Я не знал, что лучше: смотреть на Лаверде или нет, оставить его наедине с горем или подойти и прямо спросить, в чем дело. Я подумал: может, хотя бы снять наушники, чтобы подать ему знак, пригласить к разговору; но решил сделать наоборот, предпочел безопасность, молчание и меланхолические стихи Сильвы, над которыми можно было печалиться, ничем не рискуя. Я не вспомнил тогда ни о женщине, которую так ждал Лаверде, ни о ее имени, ни даже об аварии на склоне Эль-Дилувио, а остался, где сидел, в кресле и наушниках, стараясь не мешать печали Рикардо Лаверде, и даже закрыл глаза, чтобы не тревожить его своими любопытным взором, оставить наедине с самим собой в этом общественном месте.
В моей голове и только в ней звучала строка Сильвы: «Стали тенью нераздельной». В моем самодостаточном мире, заполненном до краев баритоном и поэзией под меланхоличные звуки пианино, время потекло медленнее, таким и осталось в памяти. Те, кто любят стихи, знают, что это случается: время, отмеряемое стихами, точно, как метроном, и при этом растягивается, рассеивается и сбивает нас с толку, как во сне.
Когда я открыл глаза, Лаверде уже не было.
– Куда он делся? – спросил я, не снимая наушников. Мой голос прозвучал издалека, и я отреагировал странно: снял наушники и повторил вопрос, как будто менеджер не расслышала его с первого раза.
– Кто? – спросила она.
– Мой друг, – сказал я. Я впервые так назвал его и внезапно почувствовал себя смешным: нет, Лаверде мне не друг. – Тот, кто сидел вон там.
– Не знаю, он ничего не сказал, – ответила женщина. Затем она отвернулась, недоверчиво проверила стереосистему, как если бы я что-то от нее требовал, и добавила: – А кассету я ему вернула. Можете сами у него спросить.
Я покинул комнату и быстро обошел здание. Во дворе дома, где Хосе Асунсьон Сильва прожил свои последние дни, находилось ярко освещенное патио, отделенное от обрамляющих его коридоров узкими застекленными окнами, которых не было во времена поэта и которые теперь защищали посетителей от дождя: мои шаги в этих безмолвных коридорах не отзывались эхом. Лаверде не было ни в библиотеке, ни на деревянных скамьях, ни в конференц-зале. Должно быть, он ушел.
Я подошел к узкой двери дома, мимо охранника в коричневой униформе (с фуражкой набекрень, как у киношного бандита), миновал комнату, где сто лет назад поэт выстрелил себе в сердце, а когда вышел на 14-ю улицу, то увидел, что солнце уже спряталось за домами на 7-й улице и робко разгорались желтые фонари. Рикардо Лаверде в длинном пальто шагал, глядя себе под ноги, впереди, в двух кварталах от меня, почти у самой бильярдной.
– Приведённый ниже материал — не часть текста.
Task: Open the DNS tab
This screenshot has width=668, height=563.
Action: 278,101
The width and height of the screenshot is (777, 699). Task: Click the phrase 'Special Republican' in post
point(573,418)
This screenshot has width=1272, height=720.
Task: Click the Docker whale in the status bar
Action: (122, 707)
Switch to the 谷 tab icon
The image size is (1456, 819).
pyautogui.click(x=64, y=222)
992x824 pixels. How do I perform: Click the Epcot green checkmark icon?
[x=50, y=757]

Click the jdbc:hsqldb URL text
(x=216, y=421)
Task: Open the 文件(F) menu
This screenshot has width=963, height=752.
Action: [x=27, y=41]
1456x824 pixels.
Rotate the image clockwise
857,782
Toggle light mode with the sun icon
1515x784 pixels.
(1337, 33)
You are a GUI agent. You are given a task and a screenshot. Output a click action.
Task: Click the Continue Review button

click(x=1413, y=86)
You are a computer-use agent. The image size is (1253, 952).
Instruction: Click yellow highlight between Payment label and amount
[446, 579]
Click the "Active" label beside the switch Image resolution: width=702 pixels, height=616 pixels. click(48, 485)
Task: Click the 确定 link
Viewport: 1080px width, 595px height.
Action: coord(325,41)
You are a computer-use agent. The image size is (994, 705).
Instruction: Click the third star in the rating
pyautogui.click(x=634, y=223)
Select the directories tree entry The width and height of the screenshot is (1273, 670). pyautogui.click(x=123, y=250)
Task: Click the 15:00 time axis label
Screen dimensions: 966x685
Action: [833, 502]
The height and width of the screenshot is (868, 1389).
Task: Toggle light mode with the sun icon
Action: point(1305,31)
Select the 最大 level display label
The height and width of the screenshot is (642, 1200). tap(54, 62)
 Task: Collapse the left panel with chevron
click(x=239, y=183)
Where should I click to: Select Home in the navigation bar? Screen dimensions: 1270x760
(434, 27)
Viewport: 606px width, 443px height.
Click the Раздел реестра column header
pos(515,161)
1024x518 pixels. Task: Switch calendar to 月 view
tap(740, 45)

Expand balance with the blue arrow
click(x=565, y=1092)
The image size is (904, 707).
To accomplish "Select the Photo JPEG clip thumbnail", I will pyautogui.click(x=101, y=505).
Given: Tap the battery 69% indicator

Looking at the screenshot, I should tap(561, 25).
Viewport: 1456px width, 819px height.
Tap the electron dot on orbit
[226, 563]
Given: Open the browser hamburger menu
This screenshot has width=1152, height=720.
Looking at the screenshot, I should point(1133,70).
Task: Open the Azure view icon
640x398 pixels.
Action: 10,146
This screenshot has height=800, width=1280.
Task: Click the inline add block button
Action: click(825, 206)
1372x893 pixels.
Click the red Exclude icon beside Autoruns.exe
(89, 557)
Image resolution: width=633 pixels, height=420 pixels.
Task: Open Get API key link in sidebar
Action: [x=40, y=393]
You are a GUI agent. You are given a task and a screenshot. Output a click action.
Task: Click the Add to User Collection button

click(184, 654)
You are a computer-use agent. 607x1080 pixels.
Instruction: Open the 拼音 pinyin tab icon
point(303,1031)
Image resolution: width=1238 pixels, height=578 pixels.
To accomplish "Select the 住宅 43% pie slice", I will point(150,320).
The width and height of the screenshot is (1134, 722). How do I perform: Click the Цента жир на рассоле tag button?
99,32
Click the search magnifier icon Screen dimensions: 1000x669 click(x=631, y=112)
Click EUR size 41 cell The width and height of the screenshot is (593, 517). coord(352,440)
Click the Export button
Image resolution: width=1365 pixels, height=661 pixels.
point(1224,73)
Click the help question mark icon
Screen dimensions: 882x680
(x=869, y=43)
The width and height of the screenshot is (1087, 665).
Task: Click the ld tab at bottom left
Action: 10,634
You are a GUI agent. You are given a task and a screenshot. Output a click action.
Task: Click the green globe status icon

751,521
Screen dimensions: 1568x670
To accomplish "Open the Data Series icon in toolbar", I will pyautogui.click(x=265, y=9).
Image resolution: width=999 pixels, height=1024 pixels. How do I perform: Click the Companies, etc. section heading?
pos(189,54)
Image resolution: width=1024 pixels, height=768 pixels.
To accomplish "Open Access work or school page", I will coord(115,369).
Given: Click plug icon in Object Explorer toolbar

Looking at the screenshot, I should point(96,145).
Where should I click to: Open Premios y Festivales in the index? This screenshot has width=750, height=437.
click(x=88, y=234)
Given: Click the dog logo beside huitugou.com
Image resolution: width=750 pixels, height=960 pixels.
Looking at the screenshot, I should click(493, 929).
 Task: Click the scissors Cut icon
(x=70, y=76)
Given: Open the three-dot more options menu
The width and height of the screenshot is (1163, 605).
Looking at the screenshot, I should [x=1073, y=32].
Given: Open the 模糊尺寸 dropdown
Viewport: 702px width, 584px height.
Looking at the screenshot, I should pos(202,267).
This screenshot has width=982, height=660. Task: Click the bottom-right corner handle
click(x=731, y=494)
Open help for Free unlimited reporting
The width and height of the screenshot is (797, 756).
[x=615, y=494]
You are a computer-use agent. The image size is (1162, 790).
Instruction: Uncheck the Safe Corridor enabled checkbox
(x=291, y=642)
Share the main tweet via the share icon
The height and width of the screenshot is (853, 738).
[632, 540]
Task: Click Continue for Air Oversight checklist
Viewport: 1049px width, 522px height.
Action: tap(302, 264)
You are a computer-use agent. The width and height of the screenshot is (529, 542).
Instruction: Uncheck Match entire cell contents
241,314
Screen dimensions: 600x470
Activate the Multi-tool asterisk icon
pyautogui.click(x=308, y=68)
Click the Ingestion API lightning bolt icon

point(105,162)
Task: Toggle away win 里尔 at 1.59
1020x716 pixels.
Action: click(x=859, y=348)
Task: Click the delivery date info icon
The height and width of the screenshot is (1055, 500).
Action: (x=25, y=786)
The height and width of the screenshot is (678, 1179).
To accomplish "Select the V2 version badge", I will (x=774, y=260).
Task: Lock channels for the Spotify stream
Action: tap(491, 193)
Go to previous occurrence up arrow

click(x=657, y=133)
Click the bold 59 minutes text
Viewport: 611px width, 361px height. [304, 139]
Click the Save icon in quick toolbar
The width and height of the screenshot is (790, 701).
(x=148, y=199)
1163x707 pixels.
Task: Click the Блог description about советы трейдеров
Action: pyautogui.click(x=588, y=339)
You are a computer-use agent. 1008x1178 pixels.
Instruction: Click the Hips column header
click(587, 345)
«И они стали одной длинной тенью», – строка нелепо вертелась в моей голове; и в этот самый момент я увидел мотоцикл, стоявший на тротуаре. Может, я обратил на него внимание, потому что его водитель и пассажир сделали едва заметное движение: тот, кто сидел сзади, поставил ноги на подножки и сунул руку за пазуху. Конечно, они оба были в шлемах; защитные стекла у обоих, были, разумеется, темные, такие большие прямоугольные глаза на большой голове.
Я окликнул Лаверде, но не потому, что уже знал, что с ним сейчас что-то случится, и собирался его предупредить: нет, мне просто хотелось догнать его и спросить, все ли у него в порядке, может, предложить ему помощь. Но Лаверде меня не слышал. Я ускорил шаг, огибая прохожих на узком тротуаре, который был в этом месте высотой в две ладони, переходил, если было необходимо, на проезжую часть, чтобы идти быстрее, и ни о чем не думал. «И они стали одной длинной тенью», – повторял я как припев песни, от которой никак не избавишься.
На углу 4-й улицы плотный вечерний транспортный поток медленно полз к съезду с проспекта Хименеса. Я ухитрился перейти на противоположную сторону перед зеленым фургоном, который только что зажег фары, и они осветили уличную пыль, дым из выхлопной трубы и начинавшийся дождик. Вот о чем я думал – о дожде, от которого надо будет скоро где-то укрыться, когда догнал Лаверде или, точнее, приблизился к нему настолько, что увидел, как намокло и потемнело от дождя пальто на его плечах.
– Все будет хорошо, – произнес я глупую фразу, ведь я не знал, что подразумевалось под словом «все», не говоря уж о том, будет оно хорошим или нет. Рикардо посмотрел на меня, его лицо было перекошено болью.